Since the 2000 land invasions, Zimbabwe has continued to face challenges in revamping its agricultural sector owing to lack of funding, power outages, inadequate skills among farmers and high water costs.

CFU agriculture recovery and compensation unit manager, Ben Gilpin said banks and investors need to be assured that those who borrow will be held accountable for their commitments.

“Certainly, there is dialogue and a shared understanding of the fundamental issues that will restore bankability to the land,” said Gilpin. “The system has been broken and in the process new farmers are constrained by the lack of bankable instruments to finance their operations.”

Gilpin said it was important that government recognises a need to facilitate a process of equitable access to land for farmers and thereafter allow the market to screen those best able to add value for the country’s national good.

This, he said, would re-establish value and create diversification and the necessary value chains to drive holistic and sustained recovery.

However, land compensation remains contentious as government is of the firm opinion that it redressed a colonial land imbalances by implementing the land reform that destroyed the once vibrant agriculture sector.

The union proposed the use of the Velcon database, a system instigated by a joint initiative of farmers and valuation experts in order to create a credible verifiable resource to determine the quantum of compensation due to each farmer.

Said Gilpin, “Once a farm is classified within this basic category, individual farm data regarding specific areas of soil type, biological assets and infrastructural development are added, this information is verified by the use of Google earth satellite imagery which is able to distinguish historical development and new infrastructure constructed since the land was acquired.”

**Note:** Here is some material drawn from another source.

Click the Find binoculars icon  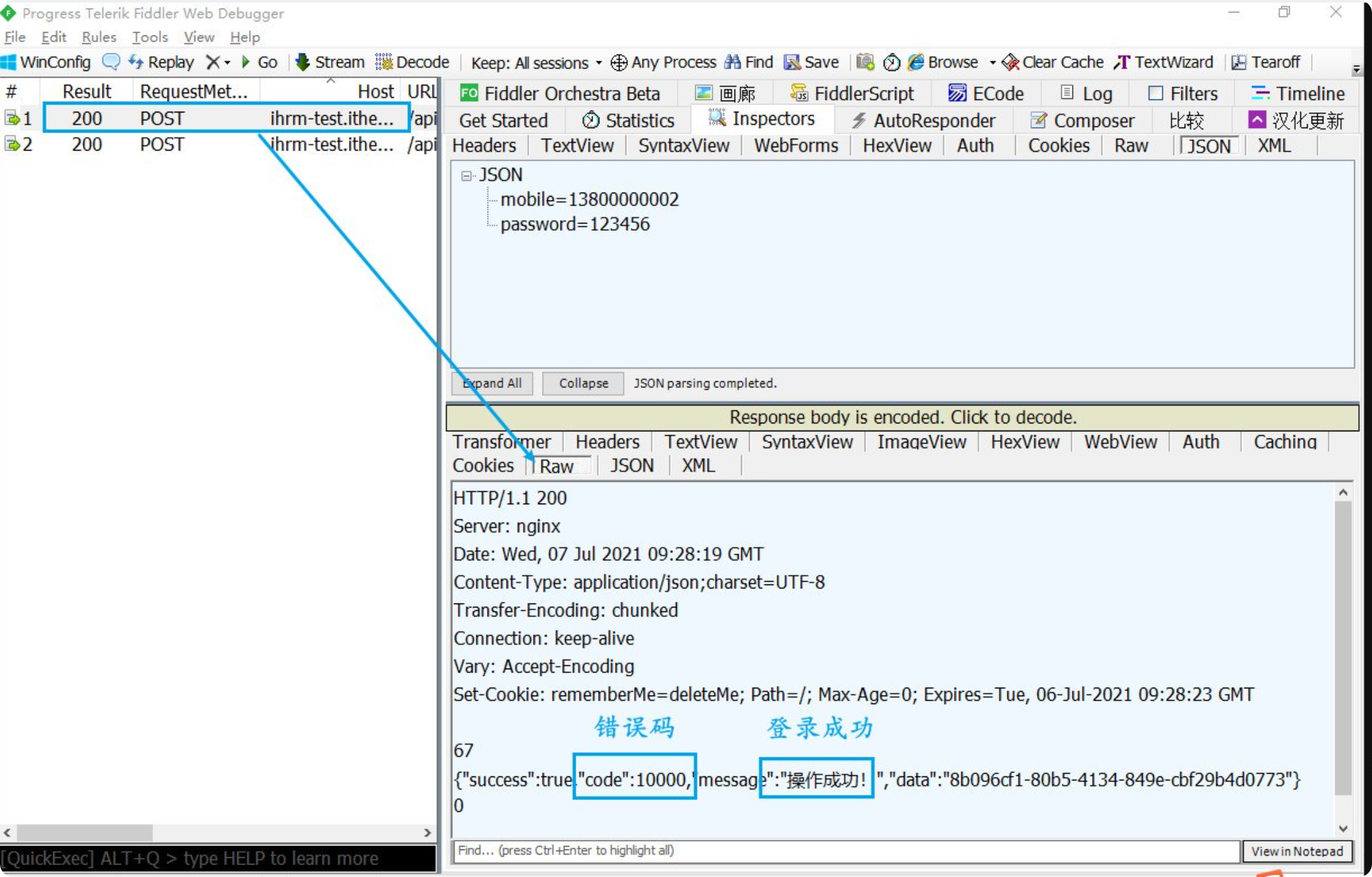pyautogui.click(x=733, y=62)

The data base, he said, is able to generate valuations based on a number of specific criteria, be they depreciated replacement cost, market related valuations or other agreed criteria.

Gilpin said CFU hoped that the engagement of government and qualified independent valuators would assist in bringing about a resolution that is acceptable to both parties.

“We believe the data base and appropriate agreed and verifiable criteria are the basis for negotiation of both a composite value and also the simplest way to award compensation due in a transparent way,” he said.

‘NEW FARMERS’ LAND IS COMMUNALLY OWNED’

Ben Gilpin said that in the past individual title deeds, while not the only factor considered in the banks’ consideration of lending, provided core stability for their borrowings for on lending to farming.

Banks have continued to exercise restraint in funding the agriculture sector as new farmers’ land is communally-owned and bears no security of tenure.

The union proposed that tradeable tenure instruments would have to be introduced and changes made to the regulatory environment creating an active land market as the basis.

“Clearly it is possible to create this within defined criteria that do not undermine the land and agrarian reform process,” said Gilpin.

“While former commercial farmers have been largely removed from the field, the core enabling factors relating to their farming successes have not been extended to the new beneficiaries.”